# Aim of the exercise
Find the line with "Task: Click the Host input field" in the records below. Copy it and every line after it, up to and including the line with "Screen dimensions: 2048x1348".

+===+

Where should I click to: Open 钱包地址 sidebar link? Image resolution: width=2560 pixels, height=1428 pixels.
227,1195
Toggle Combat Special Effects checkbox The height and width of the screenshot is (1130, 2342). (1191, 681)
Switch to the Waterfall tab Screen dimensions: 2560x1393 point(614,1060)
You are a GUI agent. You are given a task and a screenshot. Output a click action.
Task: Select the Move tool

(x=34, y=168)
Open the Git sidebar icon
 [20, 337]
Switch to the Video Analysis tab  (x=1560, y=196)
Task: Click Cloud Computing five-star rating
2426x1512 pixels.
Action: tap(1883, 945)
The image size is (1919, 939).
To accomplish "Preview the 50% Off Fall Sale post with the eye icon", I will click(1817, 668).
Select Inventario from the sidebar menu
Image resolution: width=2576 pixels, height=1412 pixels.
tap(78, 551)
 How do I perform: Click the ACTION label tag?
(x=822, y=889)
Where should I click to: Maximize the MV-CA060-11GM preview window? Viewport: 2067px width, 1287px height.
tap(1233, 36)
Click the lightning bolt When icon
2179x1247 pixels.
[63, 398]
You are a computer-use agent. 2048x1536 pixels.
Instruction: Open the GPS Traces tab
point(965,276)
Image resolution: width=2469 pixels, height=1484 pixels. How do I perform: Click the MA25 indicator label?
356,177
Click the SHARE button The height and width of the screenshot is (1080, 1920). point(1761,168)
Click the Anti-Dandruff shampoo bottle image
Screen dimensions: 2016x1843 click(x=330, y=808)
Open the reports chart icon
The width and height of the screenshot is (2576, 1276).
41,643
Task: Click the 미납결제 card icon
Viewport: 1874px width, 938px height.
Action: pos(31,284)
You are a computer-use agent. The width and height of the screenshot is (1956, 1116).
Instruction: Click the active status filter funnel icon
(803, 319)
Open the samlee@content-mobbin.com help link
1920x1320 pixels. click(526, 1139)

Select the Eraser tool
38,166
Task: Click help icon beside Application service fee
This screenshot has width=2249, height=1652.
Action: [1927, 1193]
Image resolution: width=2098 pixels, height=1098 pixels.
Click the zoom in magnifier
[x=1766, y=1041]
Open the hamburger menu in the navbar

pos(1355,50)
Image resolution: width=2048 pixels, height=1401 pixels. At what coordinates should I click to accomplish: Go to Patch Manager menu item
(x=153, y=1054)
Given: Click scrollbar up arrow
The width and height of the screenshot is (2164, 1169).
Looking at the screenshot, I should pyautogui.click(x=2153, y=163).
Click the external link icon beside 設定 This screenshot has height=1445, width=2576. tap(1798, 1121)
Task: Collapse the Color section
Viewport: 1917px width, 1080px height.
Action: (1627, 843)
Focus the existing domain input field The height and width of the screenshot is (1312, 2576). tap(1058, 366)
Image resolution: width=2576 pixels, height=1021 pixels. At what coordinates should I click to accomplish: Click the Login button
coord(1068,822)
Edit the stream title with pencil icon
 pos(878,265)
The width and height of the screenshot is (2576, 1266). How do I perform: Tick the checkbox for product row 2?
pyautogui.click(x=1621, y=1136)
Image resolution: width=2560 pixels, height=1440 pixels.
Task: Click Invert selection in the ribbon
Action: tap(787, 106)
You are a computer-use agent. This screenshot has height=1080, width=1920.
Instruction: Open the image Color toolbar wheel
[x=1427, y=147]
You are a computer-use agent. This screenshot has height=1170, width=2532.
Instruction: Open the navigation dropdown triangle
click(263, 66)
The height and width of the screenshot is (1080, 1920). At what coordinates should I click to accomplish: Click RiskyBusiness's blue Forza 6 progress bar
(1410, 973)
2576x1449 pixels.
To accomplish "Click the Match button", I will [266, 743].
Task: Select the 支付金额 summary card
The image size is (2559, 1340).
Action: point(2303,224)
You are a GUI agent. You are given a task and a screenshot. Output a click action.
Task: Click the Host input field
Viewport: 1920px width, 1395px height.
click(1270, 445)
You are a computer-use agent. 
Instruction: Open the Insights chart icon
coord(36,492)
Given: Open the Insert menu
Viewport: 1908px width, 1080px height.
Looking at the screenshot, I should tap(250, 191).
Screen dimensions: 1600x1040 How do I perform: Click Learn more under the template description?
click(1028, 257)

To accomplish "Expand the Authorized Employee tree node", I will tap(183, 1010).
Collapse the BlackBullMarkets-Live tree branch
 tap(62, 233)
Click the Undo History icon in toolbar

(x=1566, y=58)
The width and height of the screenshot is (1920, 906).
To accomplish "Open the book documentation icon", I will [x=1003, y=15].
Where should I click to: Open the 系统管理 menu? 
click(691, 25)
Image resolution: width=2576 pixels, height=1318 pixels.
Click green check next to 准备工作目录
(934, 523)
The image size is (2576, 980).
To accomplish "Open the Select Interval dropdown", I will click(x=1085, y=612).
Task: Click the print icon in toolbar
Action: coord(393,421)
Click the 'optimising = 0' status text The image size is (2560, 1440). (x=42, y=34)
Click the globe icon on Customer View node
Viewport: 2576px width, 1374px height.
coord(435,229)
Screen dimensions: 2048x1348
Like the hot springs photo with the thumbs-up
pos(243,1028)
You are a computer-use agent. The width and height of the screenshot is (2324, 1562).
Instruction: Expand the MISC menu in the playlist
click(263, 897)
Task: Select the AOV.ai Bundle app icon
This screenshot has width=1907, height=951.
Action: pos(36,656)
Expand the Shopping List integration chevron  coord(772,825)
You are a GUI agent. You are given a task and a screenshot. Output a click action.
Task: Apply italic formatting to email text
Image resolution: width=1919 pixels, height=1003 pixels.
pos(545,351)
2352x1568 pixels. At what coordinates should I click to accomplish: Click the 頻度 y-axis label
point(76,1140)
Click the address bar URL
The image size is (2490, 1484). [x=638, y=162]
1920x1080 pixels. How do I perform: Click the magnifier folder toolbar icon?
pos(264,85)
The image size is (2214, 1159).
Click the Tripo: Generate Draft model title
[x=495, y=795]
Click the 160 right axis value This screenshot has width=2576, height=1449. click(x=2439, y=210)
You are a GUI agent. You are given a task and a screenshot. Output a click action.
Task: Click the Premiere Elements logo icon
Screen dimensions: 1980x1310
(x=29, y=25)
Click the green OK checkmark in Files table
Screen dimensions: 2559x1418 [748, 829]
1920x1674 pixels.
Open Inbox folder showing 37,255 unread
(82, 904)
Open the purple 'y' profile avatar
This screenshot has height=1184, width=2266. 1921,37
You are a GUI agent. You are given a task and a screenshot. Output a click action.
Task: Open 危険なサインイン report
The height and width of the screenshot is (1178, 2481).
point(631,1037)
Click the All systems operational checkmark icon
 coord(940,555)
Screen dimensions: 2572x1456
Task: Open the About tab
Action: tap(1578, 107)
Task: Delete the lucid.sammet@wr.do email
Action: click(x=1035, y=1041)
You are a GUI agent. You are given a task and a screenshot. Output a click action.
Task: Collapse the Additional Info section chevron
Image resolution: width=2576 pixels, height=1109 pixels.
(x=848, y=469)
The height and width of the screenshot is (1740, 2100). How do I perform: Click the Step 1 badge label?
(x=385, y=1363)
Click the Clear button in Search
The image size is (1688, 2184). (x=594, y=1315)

+===+

# Solution to this task
Task: Click the Host input field
Viewport: 1920px width, 1395px height.
click(1270, 445)
You are a computer-use agent. 
Instruction: Open the Insights chart icon
coord(36,492)
Given: Open the Insert menu
Viewport: 1908px width, 1080px height.
Looking at the screenshot, I should tap(250, 191).
Screen dimensions: 1600x1040 How do I perform: Click Learn more under the template description?
click(1028, 257)

To accomplish "Expand the Authorized Employee tree node", I will tap(183, 1010).
Collapse the BlackBullMarkets-Live tree branch
 tap(62, 233)
Click the Undo History icon in toolbar

(x=1566, y=58)
The width and height of the screenshot is (1920, 906).
To accomplish "Open the book documentation icon", I will [x=1003, y=15].
Where should I click to: Open the 系统管理 menu? 
click(691, 25)
Image resolution: width=2576 pixels, height=1318 pixels.
Click green check next to 准备工作目录
(934, 523)
The image size is (2576, 980).
To accomplish "Open the Select Interval dropdown", I will click(x=1085, y=612).
Task: Click the print icon in toolbar
Action: coord(393,421)
Click the 'optimising = 0' status text The image size is (2560, 1440). (x=42, y=34)
Click the globe icon on Customer View node
Viewport: 2576px width, 1374px height.
coord(435,229)
Screen dimensions: 2048x1348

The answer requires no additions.